If Sken-Pitilkin had seen Iva-Italis on Alozay, and if Sken-Pitilkin had then gone to Untunchilamon, then might it not be that the wizard's true intent had ever been to introduce Shabble to the demon Italis? Guest could not help but think that, while a Shabble in isolation was not necessarily particularly dangerous, a Shabble in combination with a demon – or in combination with all the demons of the Circle of the Partnership Banks – might prove an alliance capable of dominating the world.

"We will not be contending with Shabble," said Guest grimly.

"Rather, we will be contending with Sken-Pitilkin, for I fear him in conspiracy against us."

"How so?" said Qinplaqus.

"I fear that Sken-Pitilkin may have deliberately sought out Shabble on Untunchilamon with the sole purpose of introducing that delinquent to the demon on Alozay," said Guest. "I fear that Shabble and the demon may now league with Sken-Pitilkin, matching their powers with his powers of flight, and producing a world- dominating combination."

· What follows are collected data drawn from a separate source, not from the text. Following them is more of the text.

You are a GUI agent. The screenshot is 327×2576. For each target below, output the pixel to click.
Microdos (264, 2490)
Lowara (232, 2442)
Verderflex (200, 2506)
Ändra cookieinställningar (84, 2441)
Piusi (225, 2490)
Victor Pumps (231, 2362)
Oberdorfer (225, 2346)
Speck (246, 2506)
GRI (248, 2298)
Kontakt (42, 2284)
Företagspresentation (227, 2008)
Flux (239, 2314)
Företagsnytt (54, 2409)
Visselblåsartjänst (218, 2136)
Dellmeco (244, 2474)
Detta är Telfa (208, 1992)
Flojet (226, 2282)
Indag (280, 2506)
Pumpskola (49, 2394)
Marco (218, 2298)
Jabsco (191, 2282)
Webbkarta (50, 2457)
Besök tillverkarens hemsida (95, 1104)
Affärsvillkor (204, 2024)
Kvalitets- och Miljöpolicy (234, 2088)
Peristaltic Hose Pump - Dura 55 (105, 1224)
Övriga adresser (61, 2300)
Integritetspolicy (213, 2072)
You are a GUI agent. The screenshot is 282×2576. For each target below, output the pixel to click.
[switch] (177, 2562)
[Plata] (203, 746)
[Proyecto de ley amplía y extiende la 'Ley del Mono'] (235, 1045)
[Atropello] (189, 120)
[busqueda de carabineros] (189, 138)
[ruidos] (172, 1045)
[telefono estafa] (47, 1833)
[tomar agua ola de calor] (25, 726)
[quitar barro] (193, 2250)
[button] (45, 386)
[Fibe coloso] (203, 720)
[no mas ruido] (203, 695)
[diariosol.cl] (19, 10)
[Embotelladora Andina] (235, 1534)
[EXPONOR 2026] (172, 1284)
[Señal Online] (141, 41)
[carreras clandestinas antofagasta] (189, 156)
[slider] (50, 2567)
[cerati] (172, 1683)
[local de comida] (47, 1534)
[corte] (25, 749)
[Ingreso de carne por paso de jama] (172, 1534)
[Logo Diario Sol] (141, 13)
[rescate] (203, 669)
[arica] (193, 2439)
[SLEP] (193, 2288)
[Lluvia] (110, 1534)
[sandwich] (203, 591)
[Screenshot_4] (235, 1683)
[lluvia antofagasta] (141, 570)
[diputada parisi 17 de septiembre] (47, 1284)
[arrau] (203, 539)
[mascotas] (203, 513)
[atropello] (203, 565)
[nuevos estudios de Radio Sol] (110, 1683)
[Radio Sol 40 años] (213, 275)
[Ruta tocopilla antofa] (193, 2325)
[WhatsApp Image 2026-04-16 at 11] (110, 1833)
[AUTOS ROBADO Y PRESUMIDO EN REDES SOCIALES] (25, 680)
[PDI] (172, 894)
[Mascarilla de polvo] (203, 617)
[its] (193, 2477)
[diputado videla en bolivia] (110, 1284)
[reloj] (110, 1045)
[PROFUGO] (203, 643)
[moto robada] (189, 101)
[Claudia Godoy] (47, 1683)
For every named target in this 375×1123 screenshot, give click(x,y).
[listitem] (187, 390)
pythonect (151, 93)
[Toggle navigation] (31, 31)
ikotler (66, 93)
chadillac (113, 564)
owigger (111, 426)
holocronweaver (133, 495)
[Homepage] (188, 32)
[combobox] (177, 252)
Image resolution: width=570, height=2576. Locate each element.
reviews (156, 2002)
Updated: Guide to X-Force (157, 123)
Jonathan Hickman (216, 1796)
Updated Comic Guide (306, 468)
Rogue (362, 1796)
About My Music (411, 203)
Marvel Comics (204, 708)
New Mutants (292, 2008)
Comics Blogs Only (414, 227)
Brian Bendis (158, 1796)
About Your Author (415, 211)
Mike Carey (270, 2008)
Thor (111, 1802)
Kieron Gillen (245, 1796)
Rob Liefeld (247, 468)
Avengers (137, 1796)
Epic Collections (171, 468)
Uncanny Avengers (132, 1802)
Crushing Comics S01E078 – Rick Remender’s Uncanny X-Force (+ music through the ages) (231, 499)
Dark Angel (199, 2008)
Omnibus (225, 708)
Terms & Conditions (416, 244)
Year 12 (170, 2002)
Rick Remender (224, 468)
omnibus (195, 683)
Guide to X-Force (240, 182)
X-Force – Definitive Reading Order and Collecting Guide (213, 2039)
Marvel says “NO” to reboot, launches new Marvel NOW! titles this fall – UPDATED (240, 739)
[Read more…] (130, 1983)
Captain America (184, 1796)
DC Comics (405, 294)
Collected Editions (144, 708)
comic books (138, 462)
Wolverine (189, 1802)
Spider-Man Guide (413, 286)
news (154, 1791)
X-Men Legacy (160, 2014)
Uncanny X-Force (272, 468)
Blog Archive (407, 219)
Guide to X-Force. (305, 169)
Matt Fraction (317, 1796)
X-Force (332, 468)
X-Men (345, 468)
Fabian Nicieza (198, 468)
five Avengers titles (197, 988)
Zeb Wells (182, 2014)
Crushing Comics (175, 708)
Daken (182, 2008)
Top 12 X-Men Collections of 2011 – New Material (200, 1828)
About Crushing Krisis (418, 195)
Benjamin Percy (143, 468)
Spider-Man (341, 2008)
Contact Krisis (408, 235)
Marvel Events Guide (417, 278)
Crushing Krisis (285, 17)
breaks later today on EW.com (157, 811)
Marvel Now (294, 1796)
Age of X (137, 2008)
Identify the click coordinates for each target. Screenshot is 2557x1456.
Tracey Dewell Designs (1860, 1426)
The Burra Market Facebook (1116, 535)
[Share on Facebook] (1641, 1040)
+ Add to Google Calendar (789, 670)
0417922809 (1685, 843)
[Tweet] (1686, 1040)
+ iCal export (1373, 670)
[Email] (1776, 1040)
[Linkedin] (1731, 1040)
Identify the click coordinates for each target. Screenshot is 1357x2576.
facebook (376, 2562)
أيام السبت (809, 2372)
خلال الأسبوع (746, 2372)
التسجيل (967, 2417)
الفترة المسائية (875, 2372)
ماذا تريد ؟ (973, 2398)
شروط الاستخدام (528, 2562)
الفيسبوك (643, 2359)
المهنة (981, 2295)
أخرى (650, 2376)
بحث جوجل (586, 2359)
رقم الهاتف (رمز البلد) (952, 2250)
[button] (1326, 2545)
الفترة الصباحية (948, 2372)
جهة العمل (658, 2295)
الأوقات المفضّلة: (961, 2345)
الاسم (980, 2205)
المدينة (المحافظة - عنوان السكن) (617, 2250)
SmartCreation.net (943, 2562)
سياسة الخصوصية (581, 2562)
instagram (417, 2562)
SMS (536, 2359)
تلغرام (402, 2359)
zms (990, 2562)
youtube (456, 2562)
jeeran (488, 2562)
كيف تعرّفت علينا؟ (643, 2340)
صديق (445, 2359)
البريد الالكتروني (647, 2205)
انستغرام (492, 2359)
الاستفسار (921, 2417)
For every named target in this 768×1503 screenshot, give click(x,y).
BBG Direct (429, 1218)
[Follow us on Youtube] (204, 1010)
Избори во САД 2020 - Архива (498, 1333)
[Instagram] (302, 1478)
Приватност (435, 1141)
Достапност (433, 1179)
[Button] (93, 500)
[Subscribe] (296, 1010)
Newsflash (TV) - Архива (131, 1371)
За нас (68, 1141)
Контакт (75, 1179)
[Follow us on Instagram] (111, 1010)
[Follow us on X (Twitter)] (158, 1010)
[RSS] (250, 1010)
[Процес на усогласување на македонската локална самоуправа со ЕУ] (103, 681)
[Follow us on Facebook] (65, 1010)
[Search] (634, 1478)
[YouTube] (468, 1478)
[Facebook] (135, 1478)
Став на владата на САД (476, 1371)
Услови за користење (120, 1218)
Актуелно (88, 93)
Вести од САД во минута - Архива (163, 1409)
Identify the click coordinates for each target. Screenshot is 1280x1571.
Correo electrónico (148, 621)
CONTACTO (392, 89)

"Then," said Lord Onosh, with the ferocity which befits a Yarglat warlord, "we must hurry to Alozay and cut off Sken-Pitilkin's head!"

But it was not till three days had passed that they were conveyed at last to the Bralsh in covered palankeens.

By this time, Yubi Das Finger had obtained clearance from all the Banks through which Witchlord and Weaponmaster would travel on their way home. They were free to travel.

Plandruk Qinplaqus then assigned Thayer Levant to Guest Gulkan's service, partly so Levant could later bring Qinplaqus an independent account of the activities of Witchlord and Weaponmaster, and partly because Qinplaqus thought that Levant might be of use to those Yarglat barbarians.

After all, had it not been for Levant's audacity and endurance, the x-x-zix would never have reached Dalar ken Halvar and the mazadath would not have been saved for Guest Gulkan.

Instead, both those treasures would have fallen to the Mutilator of Yestron.

Levant was not particularly keen to again be of service to Guest, for the Weaponmaster had proved singularly ungrateful for the magnificent service which Levant had rendered him. The shifty- eyed knifeman was beginning to think he had had quite enough of this adventuring business, and that it was time for him to be thinking of settling down in his native Chi'ash-lan, or perhaps in Dalar ken Halvar itself.